Collected data:
++++++
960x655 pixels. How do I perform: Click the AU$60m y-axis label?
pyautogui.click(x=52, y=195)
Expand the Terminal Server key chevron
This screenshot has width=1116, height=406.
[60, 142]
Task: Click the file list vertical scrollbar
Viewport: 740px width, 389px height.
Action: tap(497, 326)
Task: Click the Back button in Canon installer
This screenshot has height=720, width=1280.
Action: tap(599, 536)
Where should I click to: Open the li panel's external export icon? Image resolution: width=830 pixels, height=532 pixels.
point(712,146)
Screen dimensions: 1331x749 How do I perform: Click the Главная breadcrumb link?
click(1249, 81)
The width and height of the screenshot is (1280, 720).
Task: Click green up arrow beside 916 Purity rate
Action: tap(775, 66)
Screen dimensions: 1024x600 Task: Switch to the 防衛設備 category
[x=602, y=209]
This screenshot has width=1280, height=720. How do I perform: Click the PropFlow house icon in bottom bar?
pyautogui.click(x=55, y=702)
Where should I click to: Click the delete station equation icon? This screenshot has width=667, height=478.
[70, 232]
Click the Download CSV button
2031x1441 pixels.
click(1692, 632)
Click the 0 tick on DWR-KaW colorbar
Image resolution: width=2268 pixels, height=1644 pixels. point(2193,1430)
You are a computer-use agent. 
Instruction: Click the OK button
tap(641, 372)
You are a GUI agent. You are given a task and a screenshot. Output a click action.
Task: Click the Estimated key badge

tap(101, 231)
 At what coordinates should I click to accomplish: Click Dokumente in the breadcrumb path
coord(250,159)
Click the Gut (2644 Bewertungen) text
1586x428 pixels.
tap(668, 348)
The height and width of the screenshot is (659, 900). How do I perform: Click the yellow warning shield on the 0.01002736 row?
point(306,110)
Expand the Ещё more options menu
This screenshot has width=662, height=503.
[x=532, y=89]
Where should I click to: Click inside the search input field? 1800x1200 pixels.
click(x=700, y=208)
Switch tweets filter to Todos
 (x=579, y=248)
++++++
▸ **Work instructions**: The lines you need are those with the word "agent"; list them from the entries.

▸ **Response to this task**:
You are a computer-use agent. 
You are a GUI agent. You are given a task and a screenshot. Output a click action.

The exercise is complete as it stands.